As the mission grew, Dr Graham was also becoming aware of a problem facing Anglo-Indians in both the nearby tea plantations and the slums of Kolkata. Children born to white European fathers and Indian mothers routinely found themselves rejected by both communities and consigned to dire poverty. Moved by their situation, Dr Graham urged his mission to fund a home and an education for these children. Disappointingly, they refused – not because the project lacked merit, but because they believed he already had enough on his plate. By 1898, the Doctor’s roles included headmaster, hospital superintendent, workshop supervisor, church pastor and mission administrator (a post he would hold for the next 35 years). Undaunted, he began his own fundraising drive. Returning to Scotland on furlough, he toured churches across Scotland, speaking at over 200 towns and villages to raise awareness of the needs in Kalimpong. Within two years, he had enough money to launch the scheme.
Birth of the Homes
The doors of the Homes opened for the first time on 24 September 1900. At this point it was only a rented house in the town with room for six boys. Within weeks, however, Dr Graham had received a request to take in another 26 children. After securing 100 acres of land from the government, he set about creating the first for them to live in. A year later, in dedicated cottageNovember 1901, it was ready – along with a farm, to provide for the growing community. Not a man to rest on his laurels, Dr Graham kept developing the mission in new directions. Over the next 20 years, 44 new buildings arrived. By now the community’s renown reached far beyond Kalimpong; the “St Andrew’s Colonial Homes”, as they were then called, were becoming famous from Calcutta to London.
A life well lived
Aside from fundraising trips and speaking engagements, the Grahams remained in Kalimpong as the Homes developed, bringing up their own six children there. When Katherine died in 1919, aged just 58, John stayed on. In 1925, he commissioned a chapel in her memory (sadly damaged in an earthquake in 2011). In his later years, he built a holiday home for returning students, and a kindergarten. This was completed in 1938. The following year was his personal Jubilee year (1889-1939) and well-wishers worldwide contributed to the building of a new Principal’s house in the compound (Jubilee House). His work was widely recognised, with honorary doctorates, a Companion of the Indian Empire award and, in 1931, the role of Moderator of the General Assembly of the Church of Scotland. He was the only missionary ever to receive this honour. By the time of Dr Graham’s passing in May 1942, war was casting its long shadow over India. Even on his deathbed, however, his thoughts were with his pupils and the impact they might have beyond Kalimpong – as one of his very last letters makes clear.

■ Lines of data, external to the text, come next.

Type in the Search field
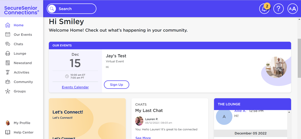 [x=75, y=9]
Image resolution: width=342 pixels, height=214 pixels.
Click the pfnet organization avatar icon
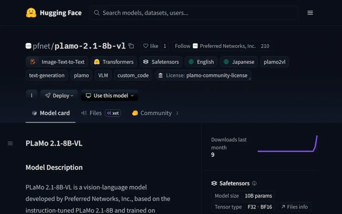[x=29, y=46]
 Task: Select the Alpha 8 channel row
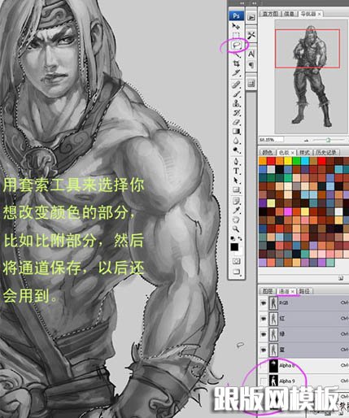tap(303, 365)
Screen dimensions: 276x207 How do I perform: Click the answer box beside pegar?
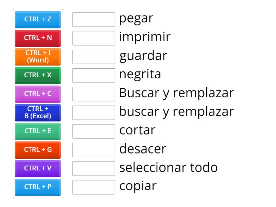point(93,19)
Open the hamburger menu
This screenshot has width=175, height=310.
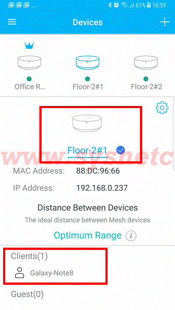click(x=12, y=22)
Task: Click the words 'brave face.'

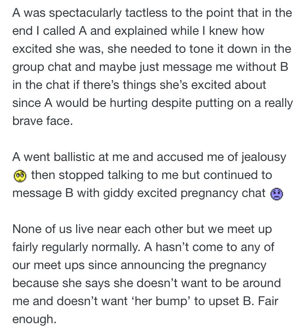Action: (43, 121)
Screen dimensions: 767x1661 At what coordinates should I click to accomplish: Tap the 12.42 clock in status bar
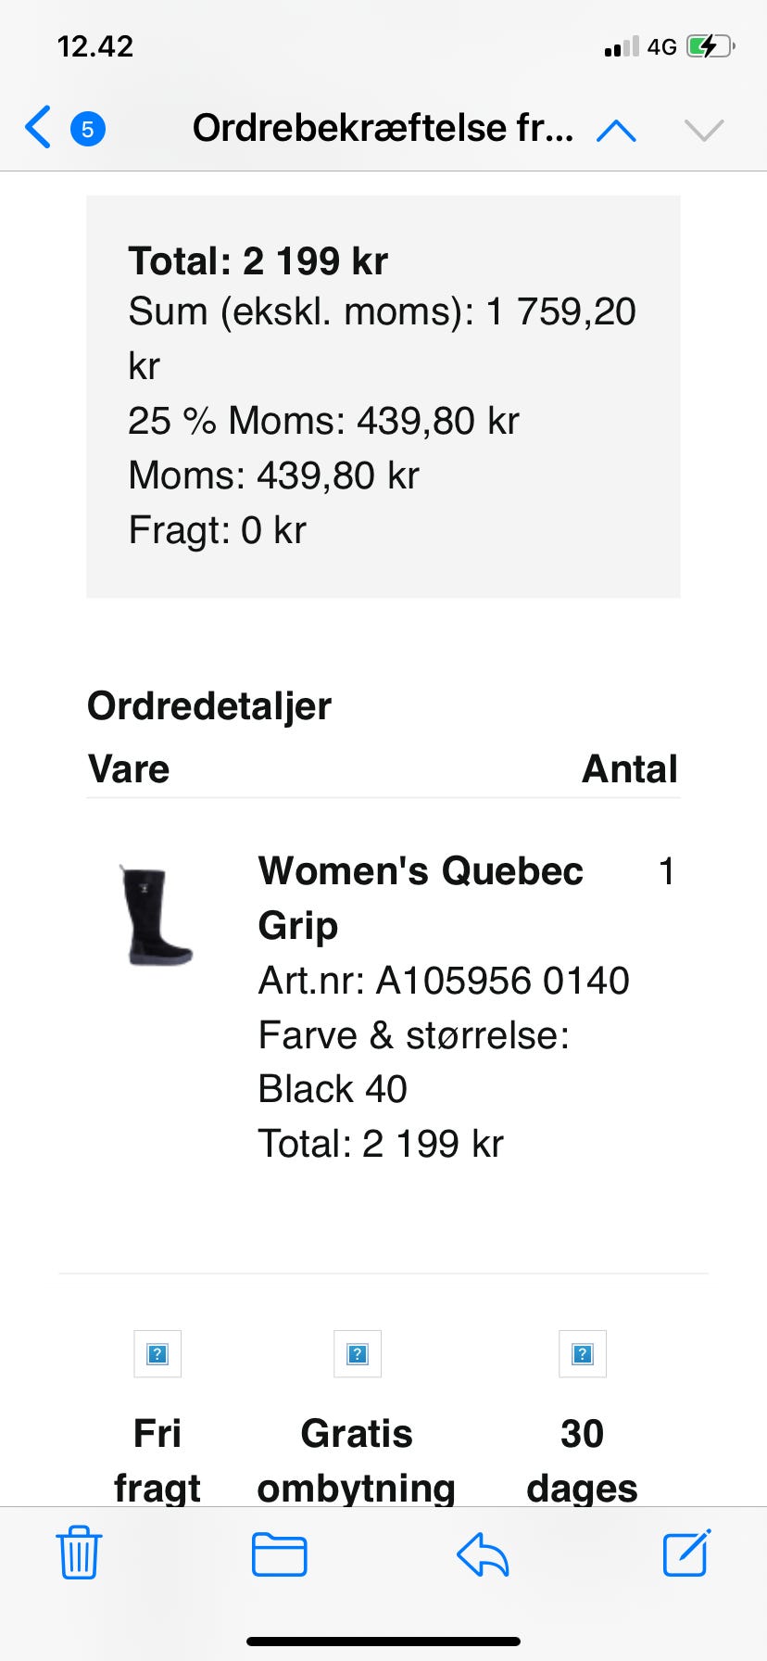[x=95, y=46]
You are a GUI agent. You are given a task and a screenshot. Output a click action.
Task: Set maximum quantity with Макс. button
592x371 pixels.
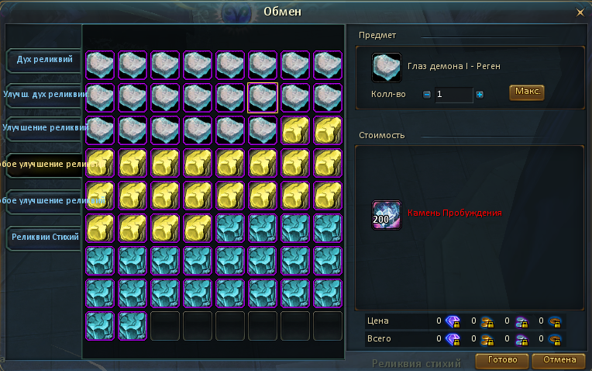[527, 92]
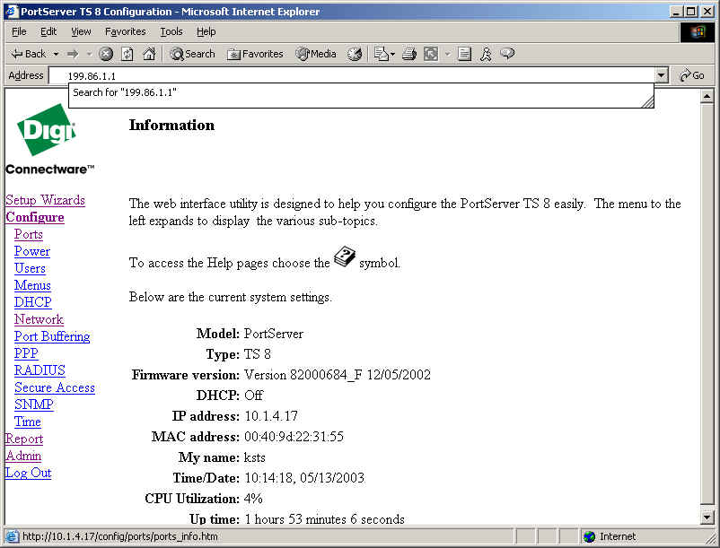This screenshot has height=548, width=720.
Task: Open the Tools menu
Action: point(171,31)
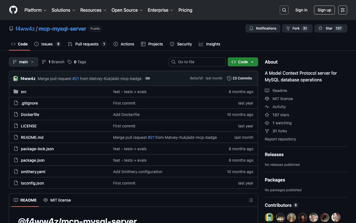Open the search magnifier icon
Screen dimensions: 356x223
pyautogui.click(x=284, y=10)
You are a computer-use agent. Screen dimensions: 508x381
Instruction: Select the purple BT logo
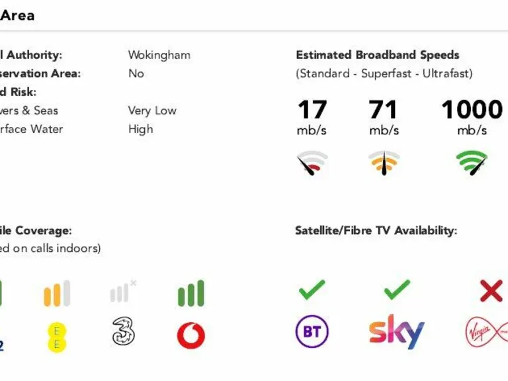click(312, 332)
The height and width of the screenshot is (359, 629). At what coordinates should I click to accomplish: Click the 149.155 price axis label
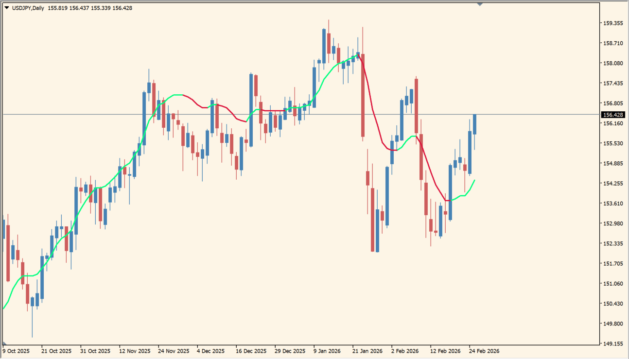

“The world is in difficulty and this is the call to us to do all we can to help. You dear children have your part to play and it may be a big part. The way for you as for all of us is to live just as Jesus lived, to follow him in His loving, unselfish, generous life of service to all, to bear witness to Him and His way, in everything we do. So shall we best help the world out of its difficulties by helping to bring God’s Kingdom to come… from your loving friend. John Anderson Graham”
An enduring legacy
Eighty years after Dr Graham’s death, his vision for the Homes is still bearing fruit. The school he established is now open to fee-paying pupils. Modern “Grahamites” come to Kalimpong from every corner of India, as well as from Bangladesh, Bhutan, Nepal, Tibet and as far afield as Korea. The school’s ethos remains true to Dr Graham’s original goals – to give young people the opportunity to develop “strength of character, greater self-esteem and confidence so that they may walk this earth with dignity, whilst at the same time give of themselves for the benefit of society.” Just as importantly, it still provides a loving home and education to scores of children who wouldn’t otherwise be able to come by either – youngsters who have lost their parents, or whose families are struggling and impoverished. This is the great legacy of Dr Graham’s long and remarkable life and one that, with your help, we want to safeguard for future generations.